State park in Iowa and Dane counties, Wisconsin

Blue Mound State Park is a state park in Wisconsin, United States, located atop the largest hill in the southern half of the state, near the village of Blue Mounds. The 1153 acre park features a pair of observation towers affording views of the Wisconsin River valley and Baraboo Range to the north, the mounds, buttes, and rolling forests of the Driftless Area to the south and west, and the young glacial plains and city of Madison to the east.

==Geology==
West Blue Mound (elev. 1719 ft), the park's namesake, rises approximately 450 ft above the Military Ridge. However, when viewed from several miles to the north or south, the apparent local relief can be 600 to 950 ft, as the highest point of the top of the mound sits almost exactly 1000 ft above the Wisconsin River at Arena, 10 miles to the north. This makes West Blue Mound the most prominent peak in the state of Wisconsin. The mountain, as most of the other large mounds of the Driftless Area, is an outlier of Niagara dolomitic limestone. It is a monadnock, having been created through centuries of erosion, with the harder dolomite being more weather-resistant than the other surrounding rock of the region.

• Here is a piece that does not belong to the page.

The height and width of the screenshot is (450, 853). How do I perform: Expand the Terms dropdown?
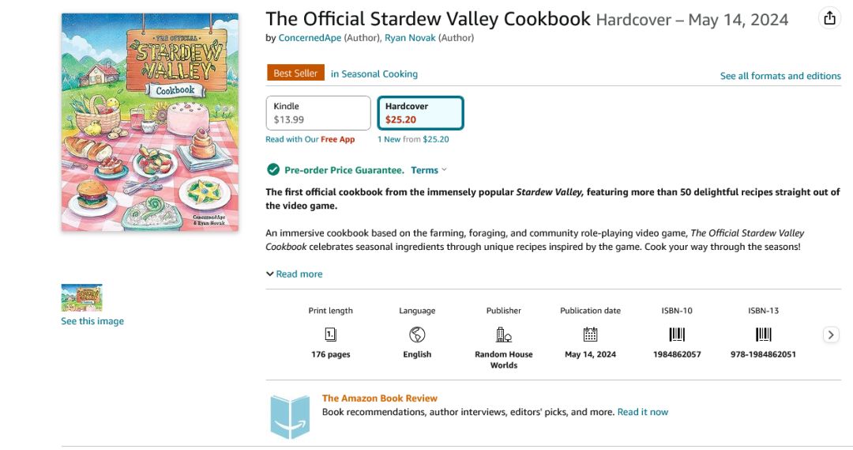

==Activities and amenities==
The park contains a large open field, a swimming pool (the only one in a Wisconsin state park), shelters, campsites, and many miles of trails for hiking, biking, cross-country skiing and snowshoeing. There is a nature center by the picnic area with natural history exhibits. Naturalists offer programs in the summer. The Military Ridge State Trail, which follows the natural east-west contour of the ridgeline from Fitchburg to Dodgeville, abuts on the southern edge of the park.

The park is used as the finish line for the Horribly Hilly Hundreds bicycle challenge ride. In Chicago's bid for the 2016 Summer Olympics, the park would have contained the finish line for the road cycling race.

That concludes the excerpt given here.